Week 7: Make the most of your keyboard warriors

The Oxford English Dictionary defines activism as;

The policy of active participation or engagement in a particular sphere of activity; spec. the use of vigorous campaigning to bring about political or social change.

Therefore online activism is the process of actively participating through an online mediated environment whether mobile, tablet, desktop etc. Once online a wide set of instruments dubbed ‘meta-tools’, are available for the campaigning activist, each capable of empowering their efforts to achieve political and social change.

The internet acts as a pseudo tool box, the platform that each tool is contained within. However despite the change in medium it’s important to recognise that the strategic goals remain the same:

“Inform the people, activate the people, and organize the people into communities dedicated to achieving your policy goals.”

Rosenblatt 2007

The internet has always played a critical role in informing people since it’s very inception, and although activation and organization were once previously possible the changing meta-tool trends are indicative of the ‘battle’ transitioning from the corners of forums, email and dedicated portals. As Rosenblatt states

‘Online organizers are facing a migration from email to social networks, instant messengers, RSS feeds, and SMS text messaging.’

Without dwelling too much upon these individual tools, it’s perhaps best to focus on the commonalities shared between each. The Meta-Activism project summarises a number of scholars & academics studies into these tools, their findings distilled into a fascinating list of the best functional typologies.

Among the various typologies it became clear the joining of activists, their resources and produce was key. Whether deemed ‘Mobilising’ ‘Co-ordinating’ ‘Collaborating’ or perhaps most poignantly ‘Aggregating’, the core strength of online activism has often been cited as the ability to collate large audiences.

Social media allows individuals to find like-minded people they otherwise would have never known.

Davis (2011)

Therefore certain tools each assist in establishing a collective audience vigorously engaged with a range of political and social issues. With a number of recent high profile activist movements positioned against brands (Nestle, TopShop, Vodafone etc.) I began to consider the opportunities that entailed. No viable amount of money or well executed campaign could hope to achieve remotely similar levels of audience engagement, yet as brand managers are we maximizing similar opportunities?

Can we reclaim these tools to harness the wider audience?

From a marketing perspective ultimately were talking about appeasing the casual activist here rather than the more violent of late, but the point remains they each represent a viable risk and therefore opportunity. I like to think of them as the keyboard warrior, they’re full of consumer savvy and armed with a set of weapons at their disposal, ready to dispel their individual consumer anguish.

Empowered by the vocalising tools the internet has provided, boycotts have become the norm and consumer backlash forums some of the most vibrant among the web. Our keyboard warrior has become accustomed to utilising social networking services to vent their criticism, developing opposing websites and fostering a collective culture of brand bashers. While the success of convenience services like Go-Petition have streamlined the process again demonstrating consumers desire to instigate change.
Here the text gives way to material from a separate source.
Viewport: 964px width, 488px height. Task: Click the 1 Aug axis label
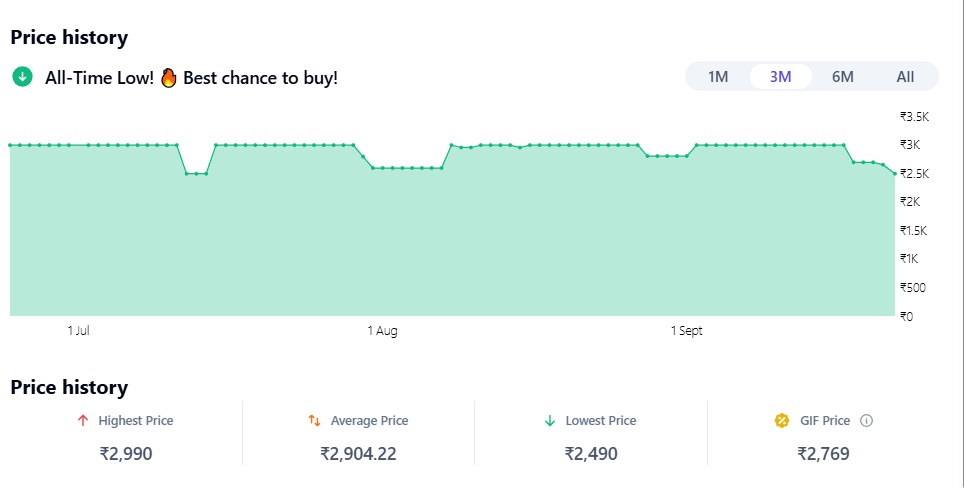[x=382, y=331]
This change can now even be demanded directly through the likes of Twitter, the latest meta-tool trend that has perhaps become the most useful in consumer activism. As the newest public sphere, our warriors voice their discontent directly towards brands, issuing the dreaded hash tag and notifying the wider audience of the discontent.

Oh #FirstGreatWestern

First Great Western, or should I say First Great Fail know this only too well their infamous delays and customer service critique continuing to mare their twitter account. They’re aren’t the only example though, lots of organisations receive some form of customer demanded change.

Yet, just as all good relationship marketing gurus would advise, it’s not the critique thats the problem. It’s your response. Social media management must ensure isolated customer discontent remain isolated. Issues management at the very core, how are organisations tackling the change demanded by the keyboard warrior?

#Fail

It seems some fare better than others, in particular StarBucks has taken great efforts to appease the criticism it faces through the introduction of it’s Idea Platform. A organisation once violently opposed for attempting to trademark Ethiopian Coffee and operating poor water conservation schemes, as Leroux of the Times said; “The Ethical Approach of Starbuck is hard to swallow”.

Master of Evil or Master of Customer Service?

In an attempt to manage potential activist attention Starbuck created a branded social community, where all ideas, critique and suggestions are accepted. A subtle attempt to turn negative affect into a positive through mutually beneficial solutions the buregonoing platform has been ported to Facebook & Twitter indicating an a organisation that appears to listen via all their channels.

As a result ‘casual activists’ are essentially still seeking positive change yet they are attempting to orchestrate such change thorough a Starbucks branded community. To achieve the change an idea must generate peer support akin to the level of support traditional policy change requires.

In this sense, Starbucks Idea could be said to be so much more than a mindless CRM activity, but in fact a branded imitation of the activists natural habitat. Starbuck Idea in essence provides the connected customer base, the meta-tools and the incentive of positive change all harnessed within a online mediated environment, and this in my opinion is an excellent idea!